Engage Your Customers with Your Brand - dummies

Engage Your Customers with Your Brand

By Bob Kelleher

Just as employee engagement is more important than employee satisfaction, so, too, does customer engagement trump customer satisfaction. A satisfied customer will supply a positive review of your company if asked, but an engaged customer will go out of her way to “brand” her satisfaction with your product.

Apple is great at getting customers to live their brand. But it’s not the only one. BMW, Southwest Airlines, Harley-Davidson — these are all companies whose customers live their brand. What’s their secret? In a word, it’s engagement — but in this case, customer engagement.

As an extreme example, a person who owns a Harley-Davidson motorcycle may be satisfied. But a person who has a Harley-Davidson tattoo on his forearm? That guy’s engaged.

Here’s an example of the power of an engaged customer. A few years back, a passenger on a Southwest Airlines flight made a video recording of an airline flight attendant singing a country song as part of her “buckle up” spiel. The passenger then uploaded the video to YouTube. Since then, millions of people have watched the video.

Think of the marketing benefits, not just from a product branding standpoint but from an employment branding perspective. In addition to showing how fun it is to fly on Southwest, the video demonstrated that working for the company is so great, people sing on the job!

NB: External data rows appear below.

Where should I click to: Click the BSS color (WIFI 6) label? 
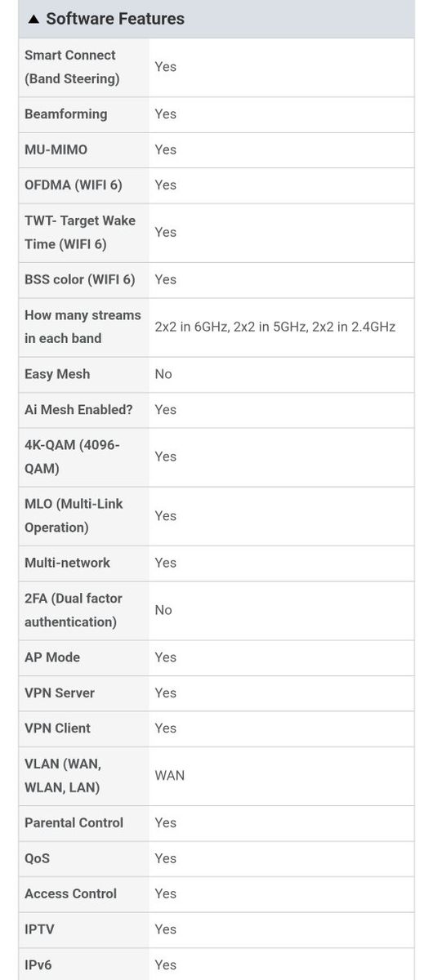point(80,279)
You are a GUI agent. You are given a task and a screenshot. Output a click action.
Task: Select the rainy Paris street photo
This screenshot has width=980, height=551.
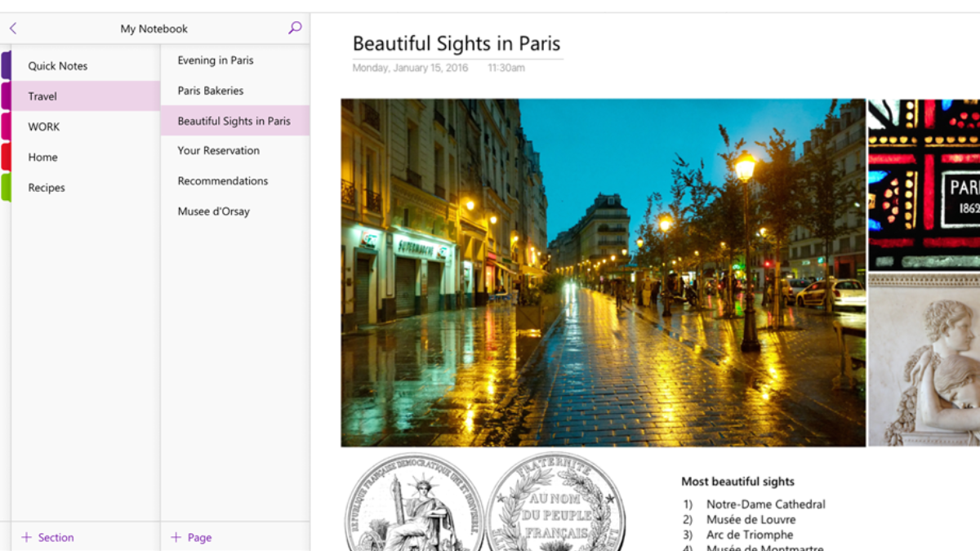pyautogui.click(x=603, y=273)
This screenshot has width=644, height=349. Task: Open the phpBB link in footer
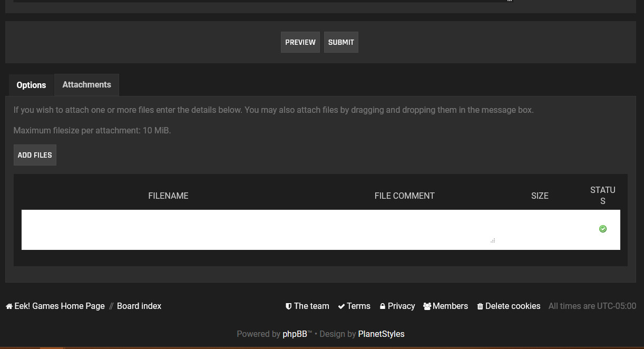pyautogui.click(x=295, y=334)
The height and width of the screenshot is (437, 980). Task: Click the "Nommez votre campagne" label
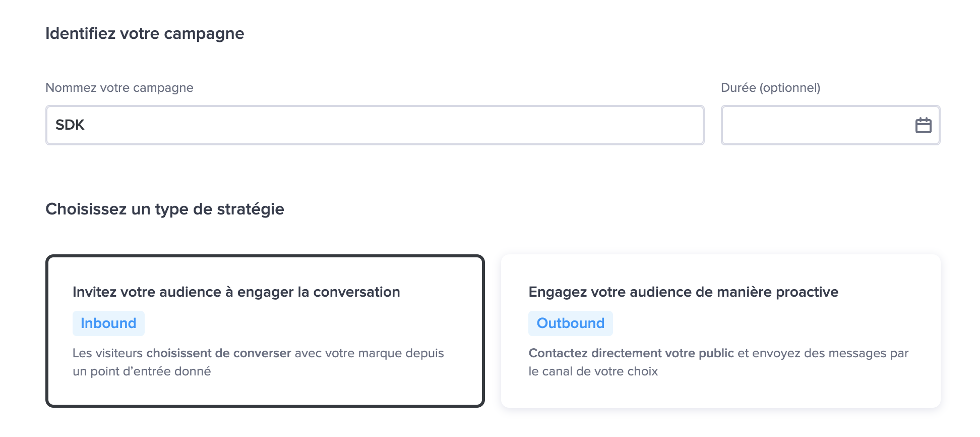click(x=119, y=88)
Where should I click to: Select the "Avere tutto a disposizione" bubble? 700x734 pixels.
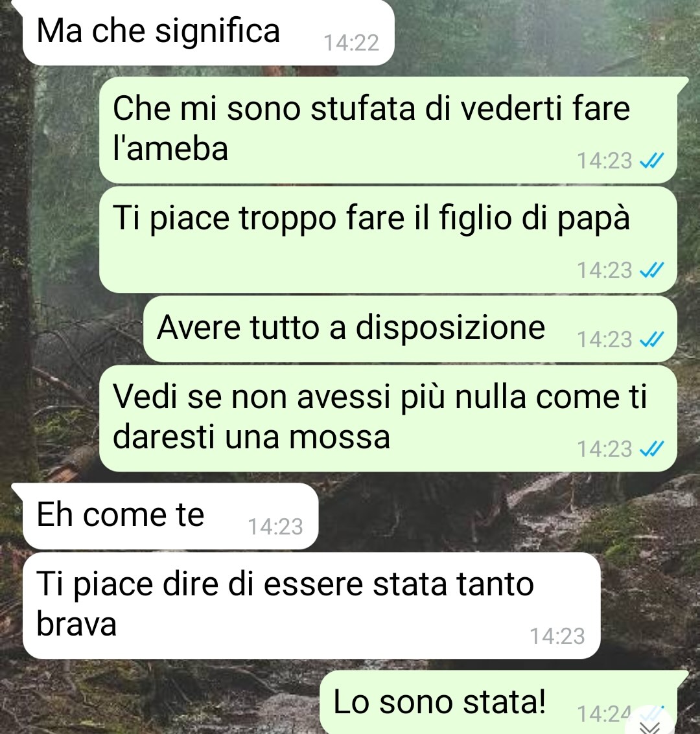tap(410, 329)
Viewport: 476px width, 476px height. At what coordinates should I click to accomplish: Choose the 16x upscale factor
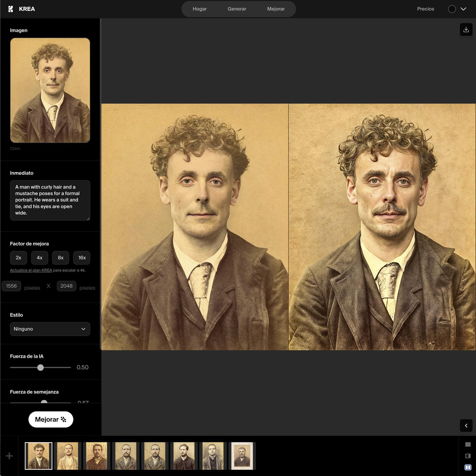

And it didn’t cost Southwest a dime.

Of course, disengaged customers are equally powerful. Take Dave Carroll, who spotted a United Airlines bag handler mishandling his guitar, causing it to break. Carroll sought reimbursement from United, but he received only denials and, ultimately, a rejection. Frustrated, Carroll wrote a song titled “United Breaks Guitars,” created a video for it, and uploaded it to YouTube.

Soon, close to 13 million people had watched it. Carroll subsequently appeared on several major media outlets, released follow-up videos, and even published a book. United, on the other hand, faced a PR nightmare. In the end, United was forced to offer an apology and reimburse Carroll for his loss. Oh, and the company now includes “United Breaks Guitars” as a customer-service training video.

The point? Social media is not going away . . . and if you don’t take control of it, it can take control of you!